→ **Reading passage**
--- START ---

Alejandro Monteverde’s inspiring feature film, CABRINI, is an underdog tale of truly epic proportion. Wishing to set up an orphanage in China, Cabrini was sent instead by Pope Leo XIII to New York from where an overwhelming number of petitions had arrived from Italian immigrants seeking Papal support.

Arriving in New York with a small group of nuns, she quickly encountered racial slurs of guinea and dago from both the hoi polloi and the upper echelons of authority and power, pimps, police and politicians.

Perfectly timed to open around International Women’s Day, CABRINI is the story of one woman defying impossible odds in a world dominated by men. Cabrini came to America with nothing, when women had no voice, when Italians were considered lowest of the low, and challenged the verity of the proclamation enshrined on the Statue of Liberty –


Give me your tired, your poor
Your huddled masses yearning to breathe free
The wretched refuse of your teeming shore
Send these the homeless tempest-tost to me
I lift my lamp beside the golden door!

--- END ---

→ **Instruction 1**
Summarize the passage on the film CABRINI in two sentences.
→ **Instruction 2**
Answer these questions using the passage on the film CABRINI:
(a) Where did Cabrini originally wish to set up an orphanage?
(b) Who sent her to New York instead?
(c) Around which occasion is the film timed to open?
The listing that follows was drawn from a separate source.

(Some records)
--- START ---

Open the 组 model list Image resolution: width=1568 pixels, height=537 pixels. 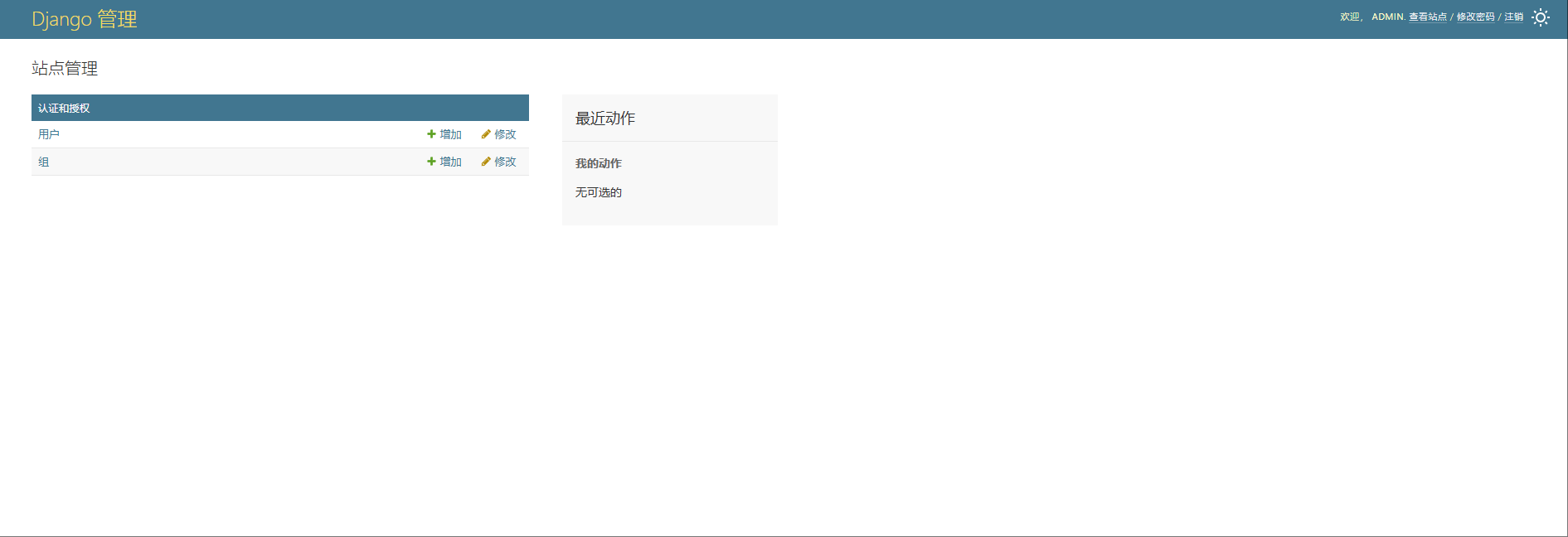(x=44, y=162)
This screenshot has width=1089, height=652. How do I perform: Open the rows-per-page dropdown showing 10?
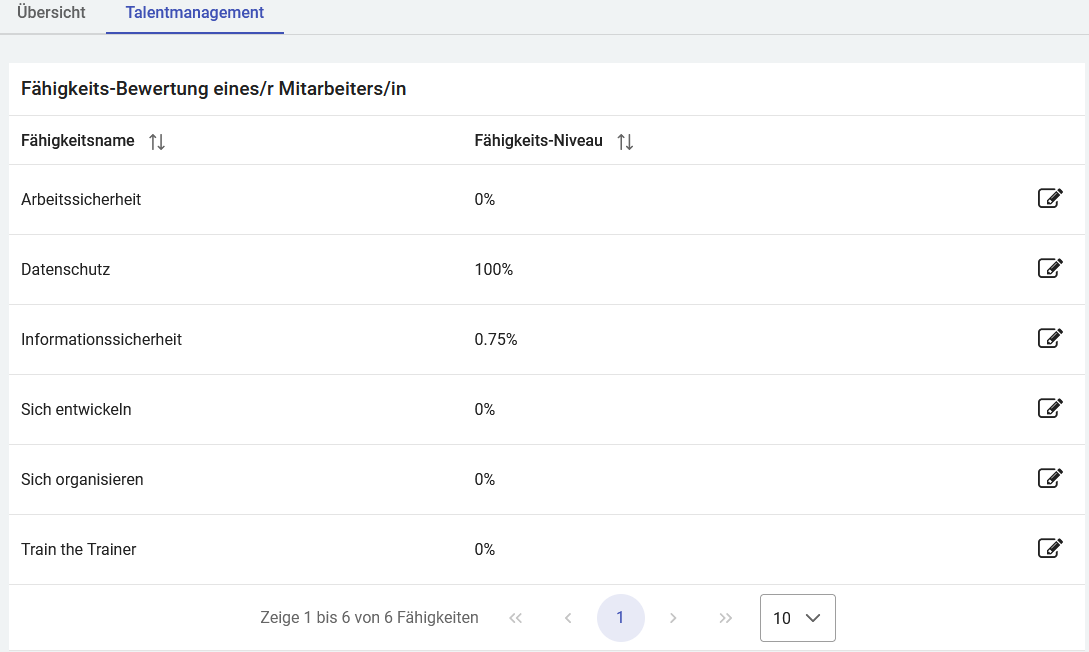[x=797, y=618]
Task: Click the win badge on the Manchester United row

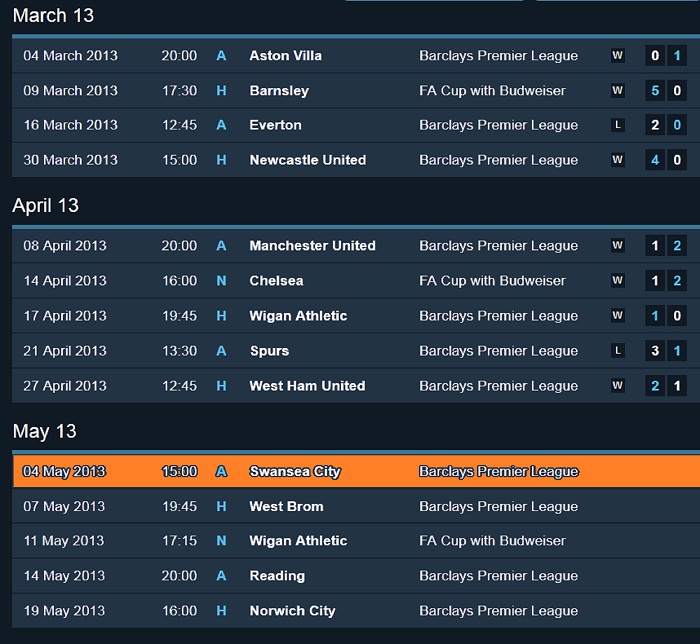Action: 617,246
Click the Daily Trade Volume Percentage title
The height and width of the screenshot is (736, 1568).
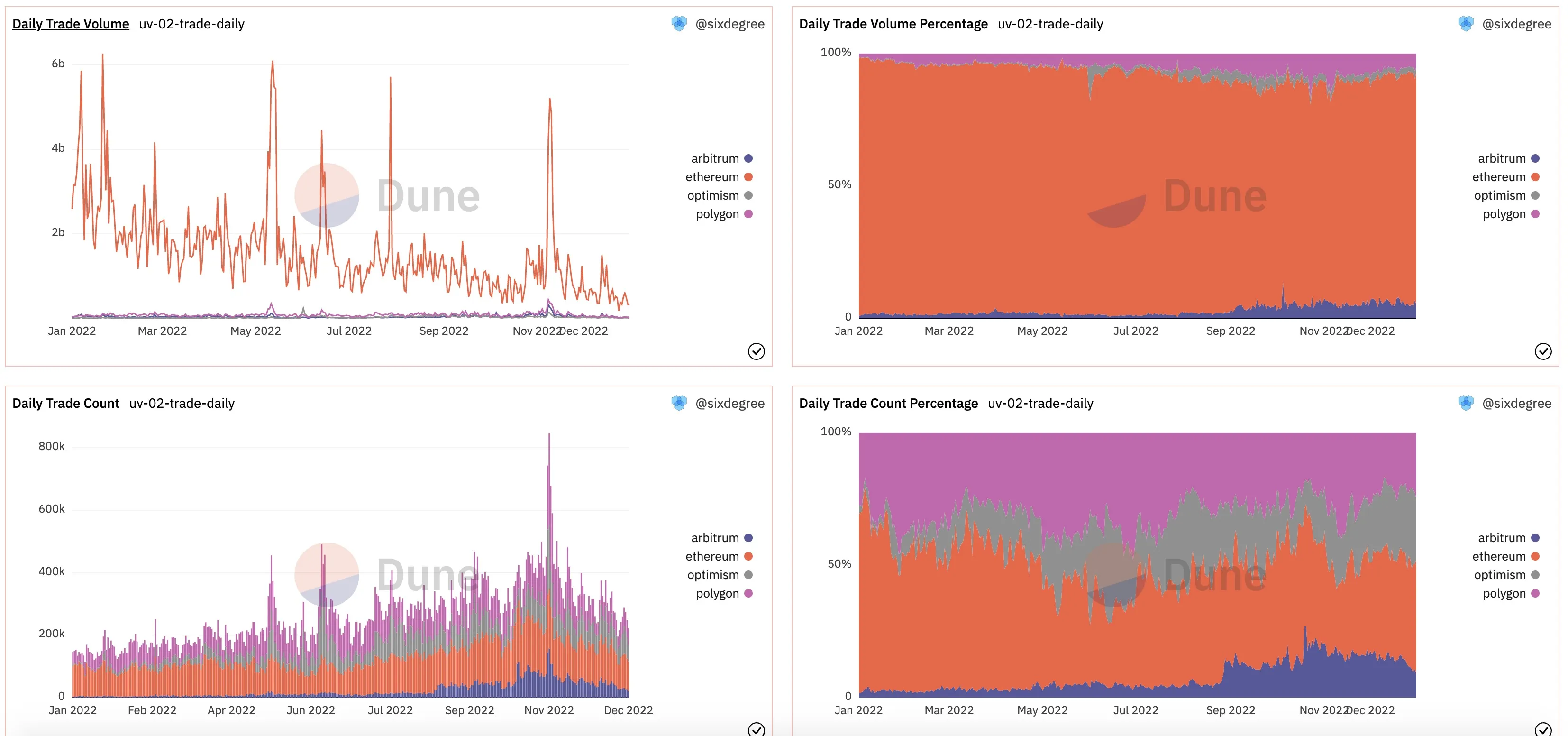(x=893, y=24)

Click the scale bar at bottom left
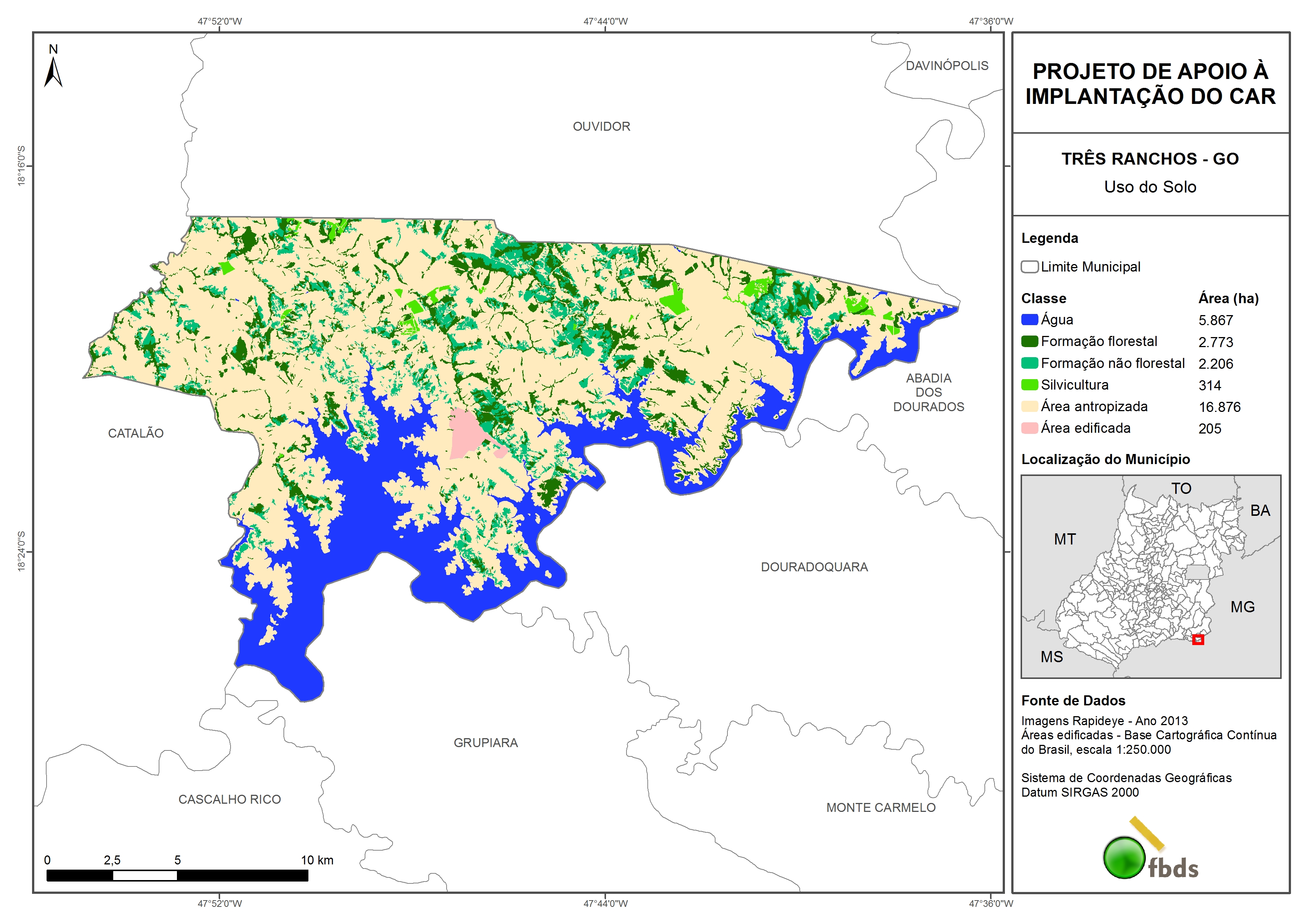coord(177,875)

--- END ---
--- START ---

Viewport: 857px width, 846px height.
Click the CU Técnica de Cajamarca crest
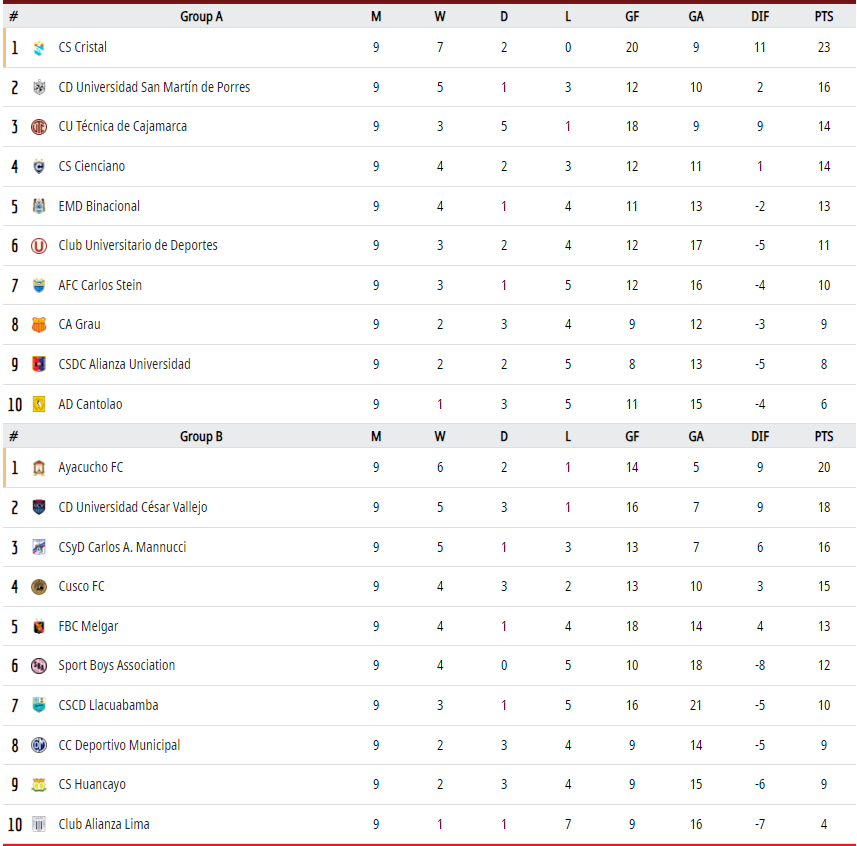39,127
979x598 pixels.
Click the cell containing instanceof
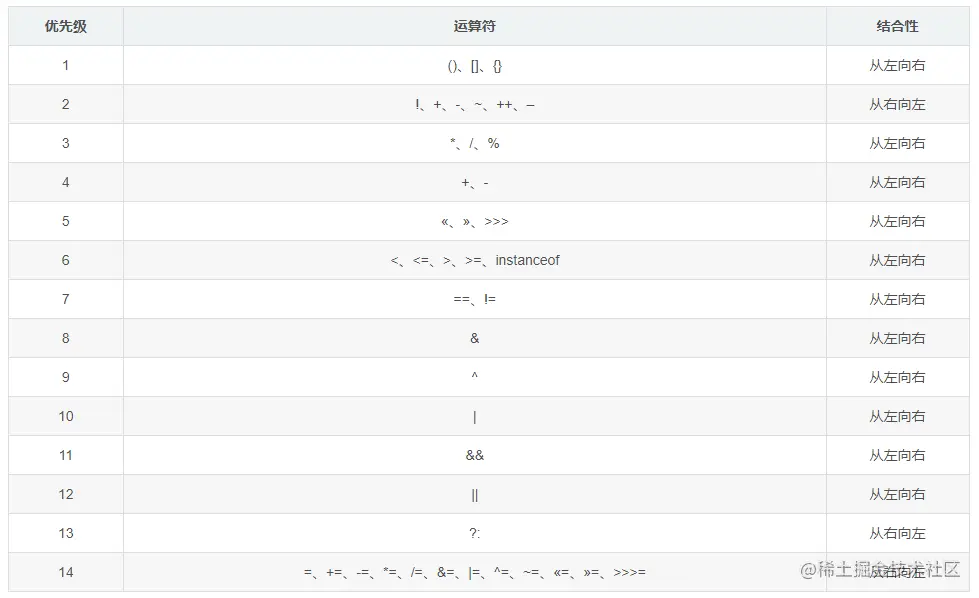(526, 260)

--- END ---
--- START ---

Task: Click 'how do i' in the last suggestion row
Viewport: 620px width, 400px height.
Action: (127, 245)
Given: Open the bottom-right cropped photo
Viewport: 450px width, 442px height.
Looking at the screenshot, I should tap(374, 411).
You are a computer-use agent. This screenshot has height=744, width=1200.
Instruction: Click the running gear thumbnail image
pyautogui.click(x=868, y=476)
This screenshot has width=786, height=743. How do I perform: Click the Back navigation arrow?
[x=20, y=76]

--- END ---

→ **Expected answer 1**
Alejandro Monteverde's film CABRINI follows Cabrini, who wished to set up an orphanage in China but was sent by Pope Leo XIII to New York, where Italian immigrants had petitioned for Papal support and where she and a small group of nuns met racial slurs from all levels of society. Timed to open around International Women's Day, the film tells of one woman who came to America with nothing, defied impossible odds in a world dominated by men, and challenged the verity of the proclamation on the Statue of Liberty.

→ **Expected answer 2**
(a) China.
(b) Pope Leo XIII.
(c) International Women's Day.